Is “Charging Bull” a Threat?

I came across this article today about the artist, Arturo Di Modica, who created the “Charging Bull” statue nearly 30 years ago. You may know a new statue—“Fearless Girl”—was recently placed directly facing the bull. According to the creators, “Fearless Girl” is intended to show the “power of women in leadership” and encourage “greater gender diversity on corporate boards.” But Mr. Di Modica finds the statue upsetting and says it distorts the message of his work.

He claims his statue was intended to represent “freedom in the world, peace, strength, power and love” but with the addition of “Fearless Girl” its message is no longer positive and optimistic, but “has been transformed into a negative force and a threat.”

I’m okay with seeing “Charging Bull” as a threat, and not just because of the need for greater equality for women.
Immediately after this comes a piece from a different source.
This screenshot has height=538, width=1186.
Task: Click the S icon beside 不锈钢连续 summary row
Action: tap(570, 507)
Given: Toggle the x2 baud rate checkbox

Though I can empathize with Di Modica’s feelings, whatever his intention for the meaning of the statue was, the nature of art and symbols is that they mean different things to different people, and those meanings evolve over time. Its placement in the middle of the financial district means that the freedom, peace, strength, power, and love that Di Modica envisioned are associated with the bullish stock market, financial optimism, and economic growth.
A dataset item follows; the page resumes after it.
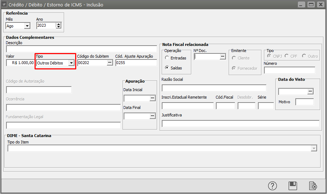Click the Cód. Ajuste Apuração field
The height and width of the screenshot is (194, 327).
pos(136,63)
What has become a popular tourist attraction and photo opportunity for visitors to New York City is more like the golden calf built by the Israelites at the foot of Mount Sinai. What the bull symbolizes has become an idol to many Americans, including Christians.

In this light the “Charging Bull” is a threat.

At the risk of taking this analogy too far, perhaps the church should see themselves as the “Fearless Girl”— not bowing to the idol of economic growth and prosperity but willing to stand up to the national ideals, bearing witness to the need for a change, for another way to freedom, peace, and love. A way not bound to continual progress, and upward mobility, but bound to the way of Christ who emptied himself, suffered, and died to bring us life.

3 comments

  1. Dang girl! You TOTALLY nailed it! I agree, and the idea of the Fearless Girl representing the church is powerful… Amen!